Won’t both sides be served by taking sworn testimony from the nominee and his accuser, Christine Blasey Ford, about his alleged attack on her in high school? The public hearings announced by the Senate Judiciary Committee for next Monday will feature “he said” and “she said” and nothing more. What could be fairer?

Only the Republicans who control this process could consider such an approach legitimate, let alone thorough. They want to assure midterm voters, especially women, that they have listened to Ford, considered her accusation seriously, and done the right thing. But they also want to rush Kavanaugh into a lifetime appointment on the high court, despite the fact that he lied to the Senate and the public under oath, repeatedly. They aren’t eager to look closely at the strong possibility that he is lying about his encounter with Ford, too.

Sen. Chuck Grassley (R-IA), the Judiciary Committee chair, says he won’t allow the introduction of any evidence beyond the testimony of the two main witnesses. He sees no reason to seek the testimony of any additional witness or ask the FBI to investigate Ford’s story.

“The FBI investigation of Judge Kavanaugh is closed,” Grassley said, adding later, “We’ve got two people involved, and two people ought to be able to present their stories, and then we’ll have to be the jury.” He specifically excluded any testimony from Mark Judge, a friend of Kavanaugh identified by Ford as present in the room when the alleged incident occurred. Like Kavanaugh, Judge has issued a blanket denial.

So Grassley has barred the only potential witness who might corroborate the Republican nominee’s defense — on the surface, a very strange position for a Kavanaugh supporter. But the chairman’s reticence makes perfect sense to anyone who has examined the writings and social media droppings of Judge, which betray a strong misogynistic streak and more than a tinge of racism.

A senator who has read Judge’s collected works, now available on the internet, might ask him to explain his peculiar opinions about who is to blame when a woman is raped.
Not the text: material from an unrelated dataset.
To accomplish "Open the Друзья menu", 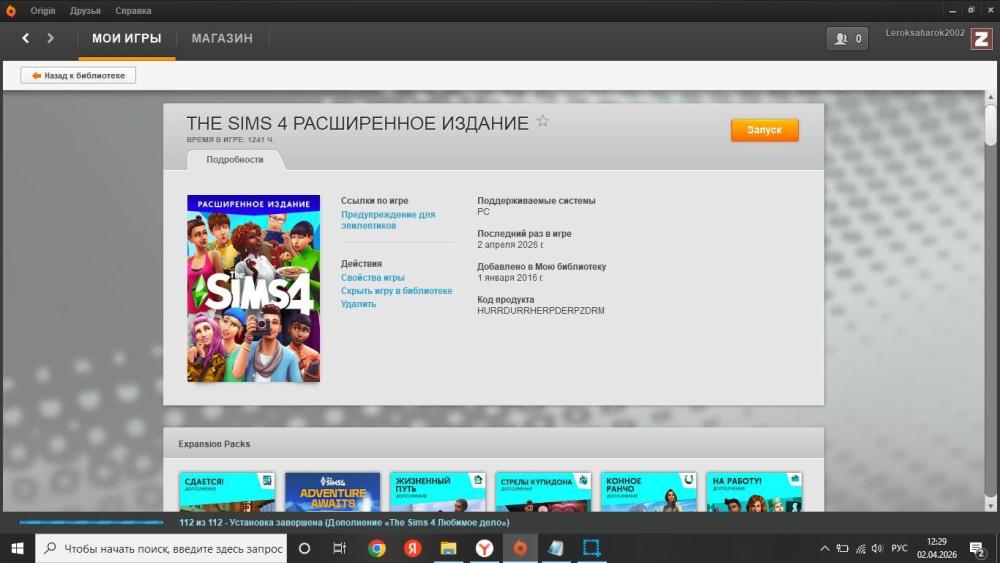I will [x=85, y=11].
Such a senator might inquire about his charming high-school yearbook quote: “Certain women should struck regularly, like gongs.” Such a senator might also question Judge about his 1997 memoir, Wasted: Tales of a Gen X Drunk, which features scenes of blackout drunkenness with a character called “Bart O’Kavanaugh.”

Judge has even more embarrassing material in his portfolio, all of which tends to undercut his role as alibi for his high school buddy. His confessed bouts of binge drinking and bizarre sexist bluster would likely make him an entertaining witness, but not in a good way for Kavanaugh. And his memoir’s theme of alcoholic youth corroborates Ford, who told the Washington Post that Kavanaugh and Judge were stumbling drunk when the alleged assault happened.

Rather than put Judge under oath, however, Grassley will pretend that the sole named witness, other than Kavanaugh and Ford, simply doesn’t exist. Meanwhile Judge, who clearly doesn’t fear a Senate subpoena, has informed the committee that he plans to skip its hearing altogether.

Somehow Grassley thinks most Americans won’t see through this charade, which mocks the fact finding that senators are actually supposed to do. He insults his colleagues as well by assuming that they will go along. Yet even in the ultra-partisan atmosphere of Washington, a fake pro-forma “investigation” of the allegations against Kavanaugh may not pass muster. Only one or two conscience-stricken Republicans need to dissent for this scheme to blow up.